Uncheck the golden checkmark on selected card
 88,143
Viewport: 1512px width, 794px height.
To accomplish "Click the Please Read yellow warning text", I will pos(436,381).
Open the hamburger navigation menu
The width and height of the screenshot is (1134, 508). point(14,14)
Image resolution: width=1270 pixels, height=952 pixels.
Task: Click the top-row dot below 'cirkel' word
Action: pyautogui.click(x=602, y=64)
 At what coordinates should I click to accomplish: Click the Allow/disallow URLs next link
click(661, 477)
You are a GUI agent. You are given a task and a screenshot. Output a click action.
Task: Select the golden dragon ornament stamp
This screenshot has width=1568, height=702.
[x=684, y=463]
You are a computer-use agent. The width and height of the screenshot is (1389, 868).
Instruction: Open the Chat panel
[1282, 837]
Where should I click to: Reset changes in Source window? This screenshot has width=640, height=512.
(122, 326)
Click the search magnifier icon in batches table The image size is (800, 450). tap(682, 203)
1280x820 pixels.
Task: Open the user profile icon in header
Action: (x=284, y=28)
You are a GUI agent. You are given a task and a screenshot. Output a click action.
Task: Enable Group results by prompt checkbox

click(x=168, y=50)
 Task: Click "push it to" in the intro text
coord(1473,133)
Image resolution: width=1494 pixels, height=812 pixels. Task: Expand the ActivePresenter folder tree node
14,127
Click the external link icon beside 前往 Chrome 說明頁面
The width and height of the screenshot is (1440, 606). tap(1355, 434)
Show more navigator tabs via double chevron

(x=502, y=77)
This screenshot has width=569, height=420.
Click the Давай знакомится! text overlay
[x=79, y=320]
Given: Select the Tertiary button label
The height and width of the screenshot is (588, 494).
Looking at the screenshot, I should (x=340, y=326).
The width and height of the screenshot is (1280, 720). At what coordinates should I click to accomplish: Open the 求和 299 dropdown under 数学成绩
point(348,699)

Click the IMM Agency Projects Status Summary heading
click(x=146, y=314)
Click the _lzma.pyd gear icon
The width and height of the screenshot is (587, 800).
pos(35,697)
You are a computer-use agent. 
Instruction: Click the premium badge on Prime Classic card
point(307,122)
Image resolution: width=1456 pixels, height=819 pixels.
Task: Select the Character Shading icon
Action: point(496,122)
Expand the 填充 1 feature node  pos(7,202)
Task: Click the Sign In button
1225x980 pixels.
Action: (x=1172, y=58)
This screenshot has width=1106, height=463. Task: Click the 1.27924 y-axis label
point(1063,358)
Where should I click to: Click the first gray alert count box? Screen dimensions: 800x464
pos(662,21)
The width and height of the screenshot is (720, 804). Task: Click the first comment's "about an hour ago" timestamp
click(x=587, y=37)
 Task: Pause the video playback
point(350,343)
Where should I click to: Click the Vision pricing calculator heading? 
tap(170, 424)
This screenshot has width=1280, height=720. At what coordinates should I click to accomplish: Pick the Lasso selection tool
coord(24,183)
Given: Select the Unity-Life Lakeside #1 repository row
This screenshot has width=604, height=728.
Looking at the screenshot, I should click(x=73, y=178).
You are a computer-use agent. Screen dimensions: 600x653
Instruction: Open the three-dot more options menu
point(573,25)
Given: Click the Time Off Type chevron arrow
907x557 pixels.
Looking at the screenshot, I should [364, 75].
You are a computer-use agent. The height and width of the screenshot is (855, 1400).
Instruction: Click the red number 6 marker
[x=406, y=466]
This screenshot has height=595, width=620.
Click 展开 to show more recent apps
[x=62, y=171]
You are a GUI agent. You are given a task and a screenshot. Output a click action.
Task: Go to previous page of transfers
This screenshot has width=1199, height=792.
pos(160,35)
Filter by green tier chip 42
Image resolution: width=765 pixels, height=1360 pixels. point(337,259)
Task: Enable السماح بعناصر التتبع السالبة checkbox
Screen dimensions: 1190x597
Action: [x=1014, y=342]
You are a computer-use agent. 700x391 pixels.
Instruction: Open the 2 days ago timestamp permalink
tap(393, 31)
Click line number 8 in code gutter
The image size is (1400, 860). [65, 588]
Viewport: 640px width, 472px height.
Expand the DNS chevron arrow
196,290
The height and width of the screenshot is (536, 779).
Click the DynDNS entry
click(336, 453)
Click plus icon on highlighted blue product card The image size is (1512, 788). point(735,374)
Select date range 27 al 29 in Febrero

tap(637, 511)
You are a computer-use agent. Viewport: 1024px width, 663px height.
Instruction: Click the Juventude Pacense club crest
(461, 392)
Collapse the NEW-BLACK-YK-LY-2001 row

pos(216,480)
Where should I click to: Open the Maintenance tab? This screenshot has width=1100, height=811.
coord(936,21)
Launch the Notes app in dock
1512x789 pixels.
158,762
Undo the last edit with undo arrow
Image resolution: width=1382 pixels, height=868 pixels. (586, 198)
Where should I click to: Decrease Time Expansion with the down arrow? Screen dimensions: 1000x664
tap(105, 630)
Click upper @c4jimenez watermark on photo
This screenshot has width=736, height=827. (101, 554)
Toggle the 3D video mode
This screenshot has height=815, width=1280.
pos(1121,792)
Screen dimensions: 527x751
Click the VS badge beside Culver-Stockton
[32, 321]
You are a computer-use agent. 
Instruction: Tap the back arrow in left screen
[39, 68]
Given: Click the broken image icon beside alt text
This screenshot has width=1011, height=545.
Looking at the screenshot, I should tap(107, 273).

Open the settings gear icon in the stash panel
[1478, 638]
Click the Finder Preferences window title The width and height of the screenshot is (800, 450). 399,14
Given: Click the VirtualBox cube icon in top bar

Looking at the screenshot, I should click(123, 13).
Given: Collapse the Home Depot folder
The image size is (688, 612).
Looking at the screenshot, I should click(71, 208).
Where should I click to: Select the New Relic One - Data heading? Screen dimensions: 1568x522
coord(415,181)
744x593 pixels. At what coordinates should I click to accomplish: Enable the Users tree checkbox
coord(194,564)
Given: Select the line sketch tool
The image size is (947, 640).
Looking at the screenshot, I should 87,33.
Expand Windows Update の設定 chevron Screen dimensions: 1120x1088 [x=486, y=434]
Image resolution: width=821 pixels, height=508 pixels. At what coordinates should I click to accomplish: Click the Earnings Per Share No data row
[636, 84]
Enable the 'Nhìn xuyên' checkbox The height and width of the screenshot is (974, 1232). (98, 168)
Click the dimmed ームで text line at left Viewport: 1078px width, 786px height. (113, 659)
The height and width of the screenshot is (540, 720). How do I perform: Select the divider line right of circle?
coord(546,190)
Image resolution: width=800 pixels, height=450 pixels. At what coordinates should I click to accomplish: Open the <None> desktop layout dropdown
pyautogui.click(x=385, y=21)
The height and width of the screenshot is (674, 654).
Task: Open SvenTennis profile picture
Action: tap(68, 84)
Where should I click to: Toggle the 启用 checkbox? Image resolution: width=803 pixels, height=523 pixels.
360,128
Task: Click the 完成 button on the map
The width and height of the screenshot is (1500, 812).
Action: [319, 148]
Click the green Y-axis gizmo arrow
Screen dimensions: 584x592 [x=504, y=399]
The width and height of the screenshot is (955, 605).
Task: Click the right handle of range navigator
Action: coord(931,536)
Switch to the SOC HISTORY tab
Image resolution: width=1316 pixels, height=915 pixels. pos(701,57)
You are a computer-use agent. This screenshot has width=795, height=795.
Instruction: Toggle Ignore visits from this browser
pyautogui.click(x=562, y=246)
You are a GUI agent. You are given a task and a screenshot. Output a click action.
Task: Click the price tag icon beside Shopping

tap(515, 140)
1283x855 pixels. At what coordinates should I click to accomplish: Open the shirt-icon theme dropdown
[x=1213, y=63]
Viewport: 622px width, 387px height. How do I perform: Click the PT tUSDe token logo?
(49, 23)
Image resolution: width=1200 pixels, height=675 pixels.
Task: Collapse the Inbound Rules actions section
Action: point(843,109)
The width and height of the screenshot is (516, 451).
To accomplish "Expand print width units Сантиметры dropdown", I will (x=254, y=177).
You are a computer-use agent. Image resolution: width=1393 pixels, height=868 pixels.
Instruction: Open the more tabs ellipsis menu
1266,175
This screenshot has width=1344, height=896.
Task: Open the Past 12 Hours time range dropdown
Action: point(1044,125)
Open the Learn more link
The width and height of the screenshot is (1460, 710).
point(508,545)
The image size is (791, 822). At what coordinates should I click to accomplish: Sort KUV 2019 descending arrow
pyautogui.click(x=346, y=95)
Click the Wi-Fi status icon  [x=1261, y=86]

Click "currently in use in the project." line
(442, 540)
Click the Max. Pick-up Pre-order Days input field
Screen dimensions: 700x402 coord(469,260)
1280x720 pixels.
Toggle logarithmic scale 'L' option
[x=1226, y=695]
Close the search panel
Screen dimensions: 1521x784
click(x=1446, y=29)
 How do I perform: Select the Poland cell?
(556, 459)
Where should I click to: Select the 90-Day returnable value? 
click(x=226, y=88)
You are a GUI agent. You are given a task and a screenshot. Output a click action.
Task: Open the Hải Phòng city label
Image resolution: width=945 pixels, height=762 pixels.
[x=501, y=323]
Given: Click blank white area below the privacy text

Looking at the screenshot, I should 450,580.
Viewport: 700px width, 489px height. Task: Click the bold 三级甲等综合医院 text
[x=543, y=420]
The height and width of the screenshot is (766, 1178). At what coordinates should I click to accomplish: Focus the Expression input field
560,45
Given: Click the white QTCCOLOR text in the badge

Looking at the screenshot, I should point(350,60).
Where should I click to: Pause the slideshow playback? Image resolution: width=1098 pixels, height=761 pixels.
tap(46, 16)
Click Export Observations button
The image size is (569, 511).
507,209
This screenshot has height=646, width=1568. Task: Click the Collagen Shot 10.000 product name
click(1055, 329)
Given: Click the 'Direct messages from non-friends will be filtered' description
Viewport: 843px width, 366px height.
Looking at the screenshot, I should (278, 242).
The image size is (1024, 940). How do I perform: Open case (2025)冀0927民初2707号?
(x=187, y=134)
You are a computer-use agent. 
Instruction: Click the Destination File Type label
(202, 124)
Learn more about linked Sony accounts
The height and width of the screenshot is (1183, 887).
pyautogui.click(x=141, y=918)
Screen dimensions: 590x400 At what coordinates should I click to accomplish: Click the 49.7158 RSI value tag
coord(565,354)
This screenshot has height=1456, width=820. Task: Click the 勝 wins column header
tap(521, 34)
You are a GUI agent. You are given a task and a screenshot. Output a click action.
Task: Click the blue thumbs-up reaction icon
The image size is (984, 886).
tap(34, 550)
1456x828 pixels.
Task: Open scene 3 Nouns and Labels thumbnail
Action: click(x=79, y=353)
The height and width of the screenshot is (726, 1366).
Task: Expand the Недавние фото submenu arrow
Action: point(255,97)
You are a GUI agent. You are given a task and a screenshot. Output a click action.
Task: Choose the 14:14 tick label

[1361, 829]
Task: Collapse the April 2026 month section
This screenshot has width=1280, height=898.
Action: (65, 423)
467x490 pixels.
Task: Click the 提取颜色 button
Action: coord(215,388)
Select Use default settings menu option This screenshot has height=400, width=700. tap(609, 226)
***
Out of the listing above, reproduce exactly the lines from the one with "Expand the DNS chevron arrow" up to and including the one with "Screen dimensions: 527x751".

Expand the DNS chevron arrow
196,290
The height and width of the screenshot is (536, 779).
Click the DynDNS entry
click(336, 453)
Click plus icon on highlighted blue product card The image size is (1512, 788). point(735,374)
Select date range 27 al 29 in Febrero

tap(637, 511)
You are a computer-use agent. Viewport: 1024px width, 663px height.
Instruction: Click the Juventude Pacense club crest
(461, 392)
Collapse the NEW-BLACK-YK-LY-2001 row

pos(216,480)
Where should I click to: Open the Maintenance tab? This screenshot has width=1100, height=811.
coord(936,21)
Launch the Notes app in dock
1512x789 pixels.
158,762
Undo the last edit with undo arrow
Image resolution: width=1382 pixels, height=868 pixels. (586, 198)
Where should I click to: Decrease Time Expansion with the down arrow? Screen dimensions: 1000x664
tap(105, 630)
Click upper @c4jimenez watermark on photo
This screenshot has width=736, height=827. (101, 554)
Toggle the 3D video mode
This screenshot has height=815, width=1280.
pos(1121,792)
Screen dimensions: 527x751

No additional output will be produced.